En 2018, EDF a mené pendant six mois une démarche inédite de consultation interne, baptisée « Parlons énergies ». Objectif : partager avec les salariés la vision de l’entreprise autour de 4 grandes thématiques : le mix énergétique, les nouveaux business, la place du groupe dans les territoires et les innovations pour demain. C’est la première fois qu’une démarche d’intelligence collective d’une telle ampleur est mise en place par une entreprise en France, reposant sur la consultation des 100 000 salariés du groupe.

Parlons énergies c’est la réponse aux besoins des collaborateurs d’être écoutés, de partager une vision commune et de mieux dialoguer entre les métiers. Portée par une représentation de la diversité de l’entreprise, créant du lien et mixant les populations internes, le dispositif de dialogue proposé a impliqué les salariés via des rencontres physiques et des échanges sur une plateforme numérique. Chacun a pu apporter sa voix et être acteur de l’avenir d’EDF au travers d’échanges libres, spontanés, sans tabou et plus en phase avec une société civile en mouvement.

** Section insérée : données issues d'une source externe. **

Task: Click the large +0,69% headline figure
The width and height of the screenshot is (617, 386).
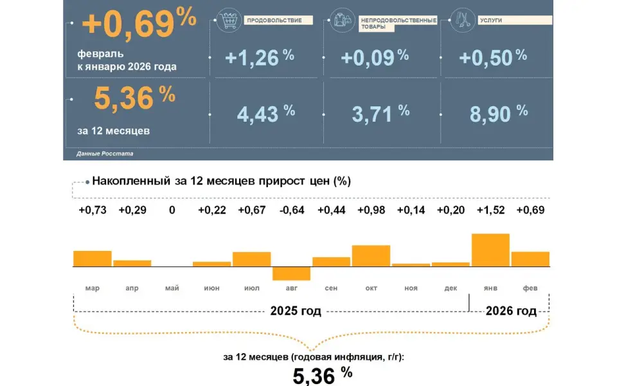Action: tap(139, 24)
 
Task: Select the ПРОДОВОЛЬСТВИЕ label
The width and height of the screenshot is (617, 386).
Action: tap(274, 21)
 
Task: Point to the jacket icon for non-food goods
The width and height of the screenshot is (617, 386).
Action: tap(339, 21)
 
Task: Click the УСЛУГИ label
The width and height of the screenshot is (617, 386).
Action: tap(490, 21)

EDF a initié une démarche de dialogue inclusive et innovante : Parlons énergies

Dans un contexte de forts débats sur l’énergie et son avenir en France, il est apparu essentiel de mobiliser l’intelligence collective des salariés du groupe EDF dans la construction des perspectives à moyen et long terme autour de quatre grandes thématiques clefs : le mix énergétique, les nouveaux business, la place du groupe dans les territoires et les innovations pour demain.

Parlons énergies était une démarche de dialogue interne au groupe EDF attendue par le comité exécutif, pour mettre en mouvement l’entreprise et enrichir ensemble la vision d’EDF à moyen et long terme. Le dialogue visait à partager la vision de l’entreprise et des clefs de lecture des mutations du secteur de l’énergie ainsi qu’écouter et prendre en compte les questionnements et propositions des salariés. Le périmètre du projet s’étend au groupe EDF France et ses filiales, hors Enedis et RTE, ce qui représentait environ 100 000 salariés, à travers des rencontres physiques et des échanges sur une plateforme numérique.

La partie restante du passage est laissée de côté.